Chai tea is a bit redundant, actually. In Hindi and many other Indian languages, ‘chai’ just means ‘tea.’
So let’s be a bit more specific.
Masala…like Chicken Tikka?
‘Masala’ simply means ‘spice,’ so it can easily apply to most edibles: meat, tea, rice, etc. The particular spice mix used for masala chai is actually the same as garam masala, a popular spice mix.
‘Garam’ means hot, but this spice powder isn’t what gives Indian food its racy kick. I would describe it as more of a sweet mix actually. Cinnamon, cloves, and cardamom are typically used to flavor desserts, and that’s why this tea makes a perfect post-meal treat.
When to Serve Chai
You could be British and enjoy your tea precisely at four p.m. Everyday. But I’m advocating more of a post-dinner diversion here.
In India, it is very typical to have a cup of chai or strong coffee after a meal. The concept of finishing a meal with tea or coffee is present in so many cultures, but it seems to have fallen out of favor in contemporary America for some reason.
Since I like traditions, I have tried to review this one in my own home, always offering espresso or French press coffee. But when I make Indian food, I brew a big pot of chai to dole out to guests after we eat.
A sweet, warm, creamy drink is a lovely thing to savor along with friendly conversation.
Enjoy! And let me know if you have any questions.
Masala Chai Recipe
Prep time: 10 mins
- half and half
- fennel or anise seed
- green cardamom pods
- cinnamon (stick, not ground)
- ginger root
- black pepper corns
- bay leaves
- loose black tea (use an Indian variety, like Taj Mahal if you can find it)
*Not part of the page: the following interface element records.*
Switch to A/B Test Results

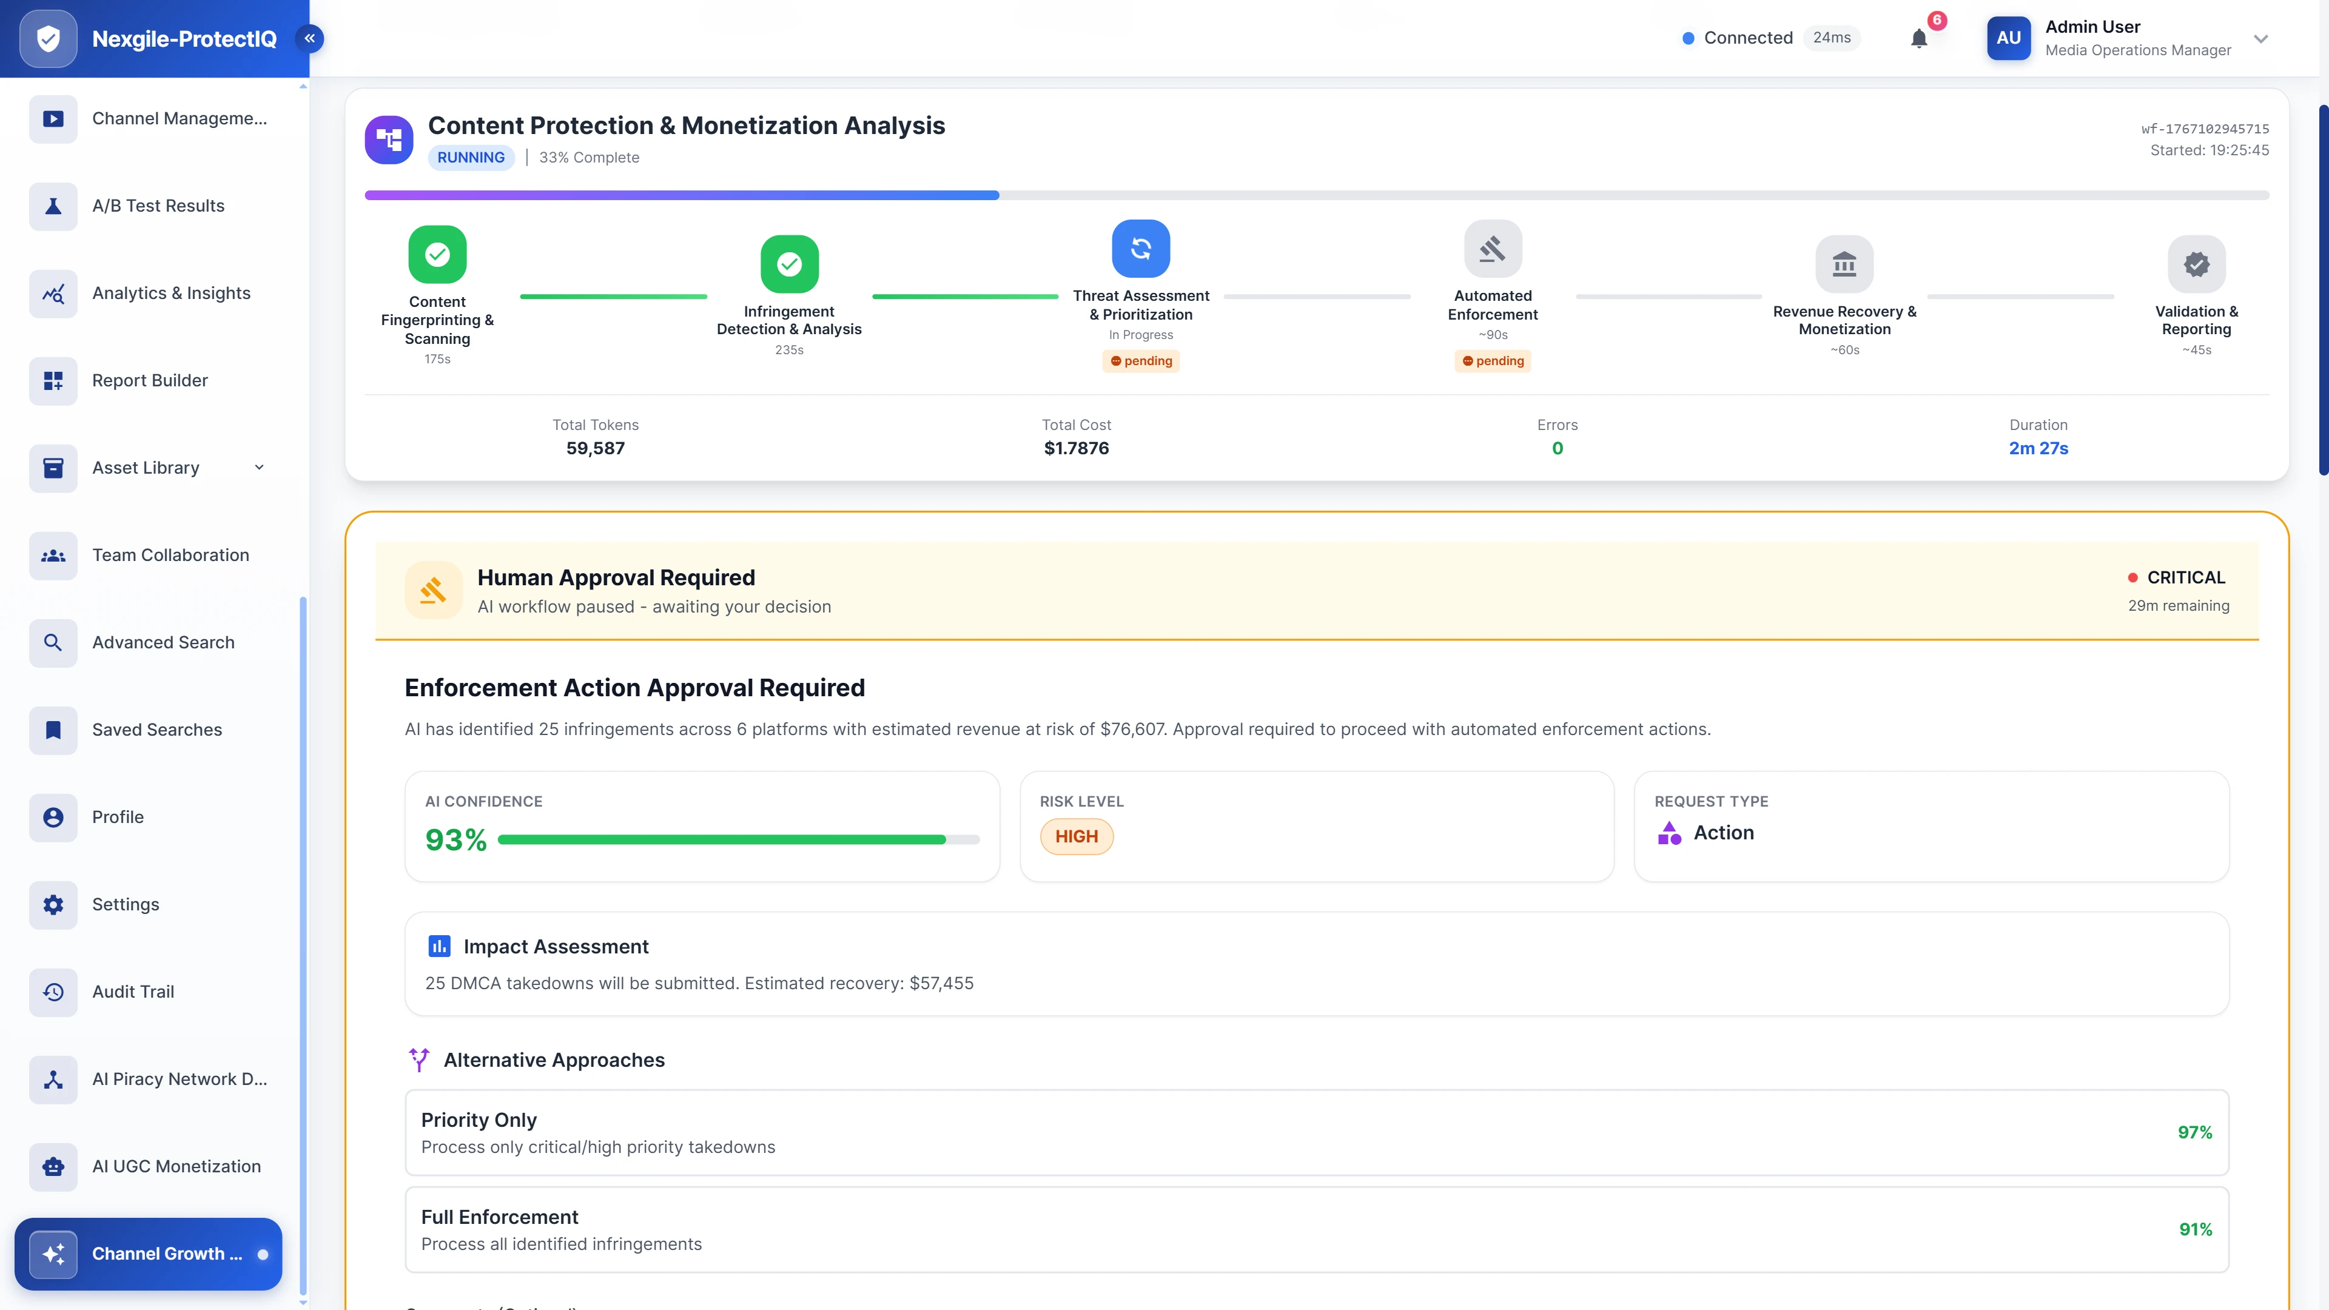tap(157, 205)
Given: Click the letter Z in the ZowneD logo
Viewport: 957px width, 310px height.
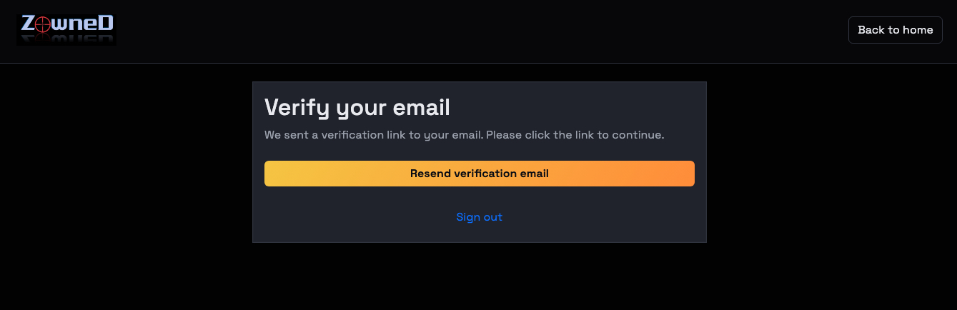Looking at the screenshot, I should click(x=28, y=24).
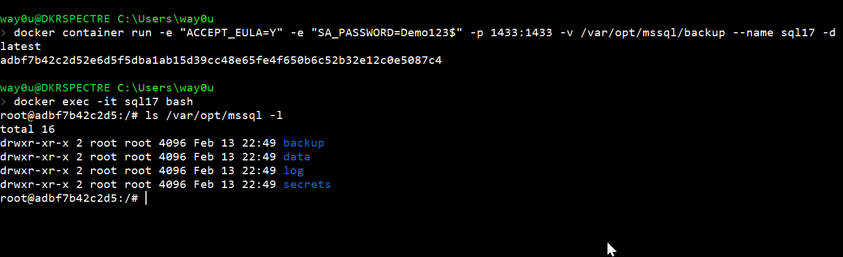Click the "total 16" output line
This screenshot has height=257, width=843.
pos(28,129)
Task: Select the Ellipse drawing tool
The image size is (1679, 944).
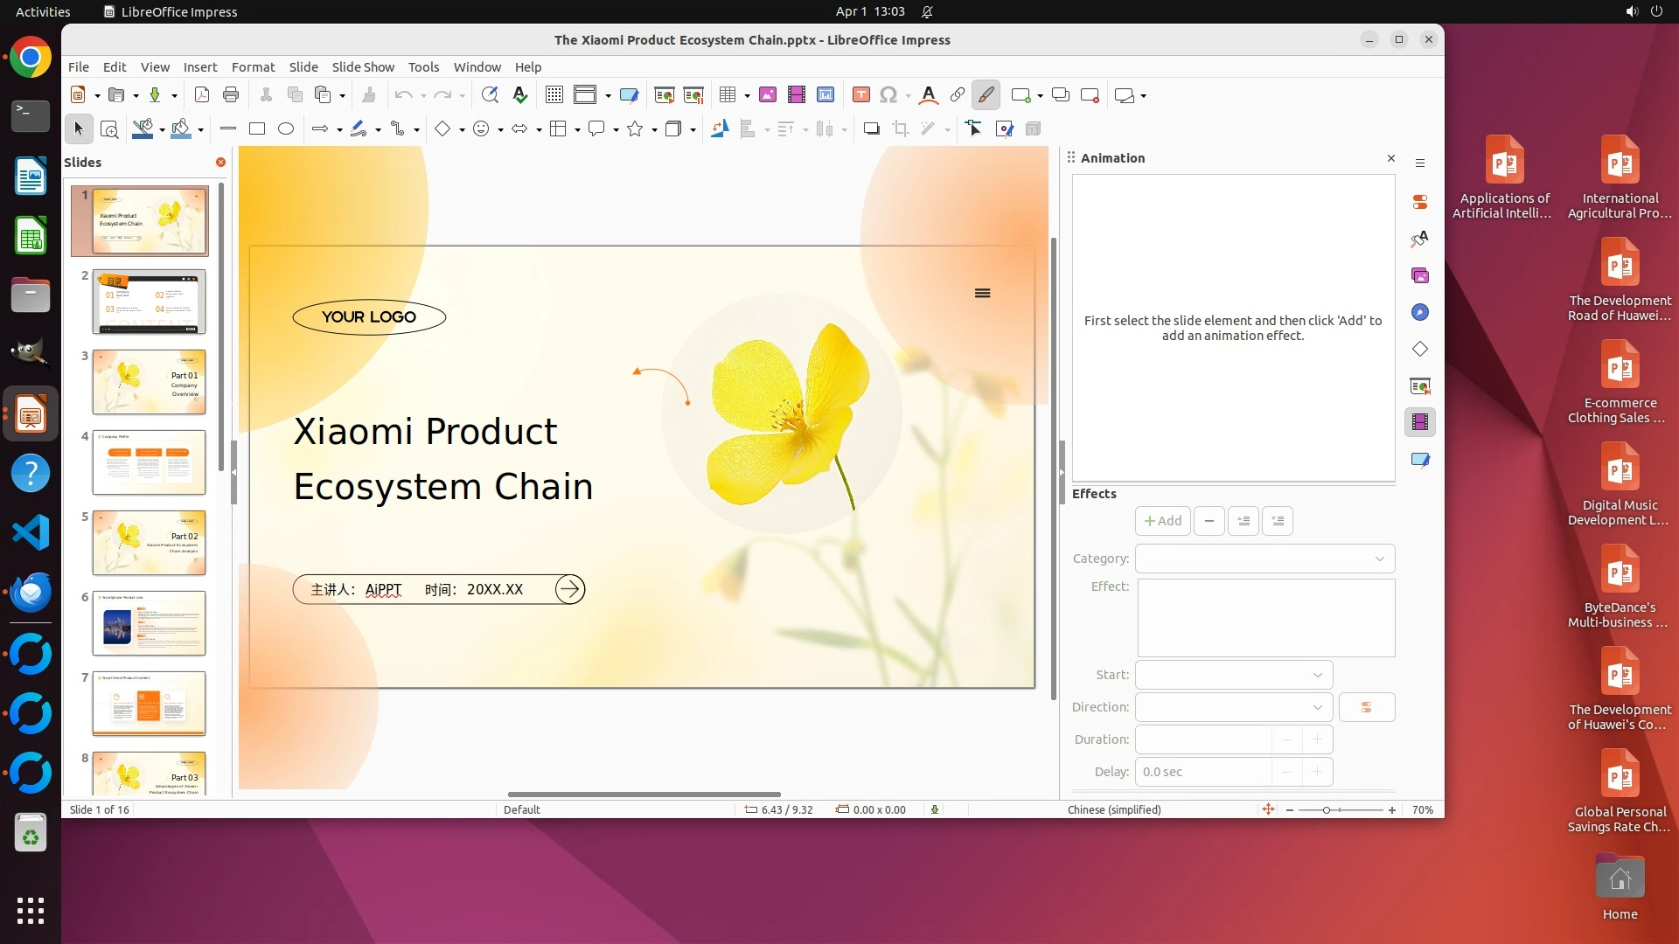Action: click(x=286, y=129)
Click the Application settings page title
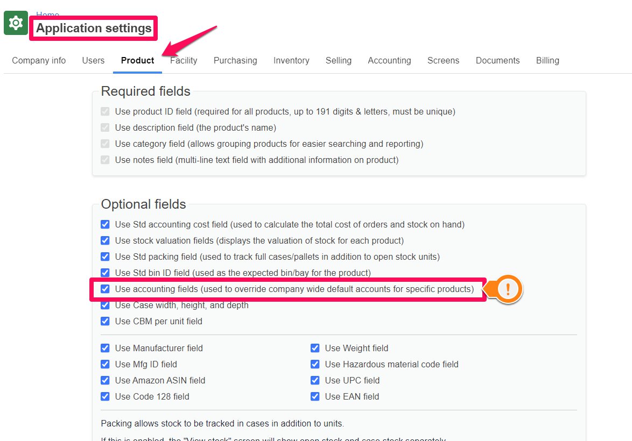The width and height of the screenshot is (632, 441). [94, 28]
- Put seven cups of water in a large pot or saucepan and set over high heat.
- Add 2 anise starts (or 1 tablespoon of fennel), 6 crushed cardamon pods, 1 cinnamon stick, a pinch of peppercorns and 2 bay leaves to the water.
- Peel a half inch piece of ginger and cut into thin strips. Add to the pot.
- Once the water reaches a boiling point, add two tablespoons of tea, four tablespoons of sugar, and a cup of half an half.
- Stir and let steep for five minutes.
- Pour the tea into individual mugs to serve, straining as you pour.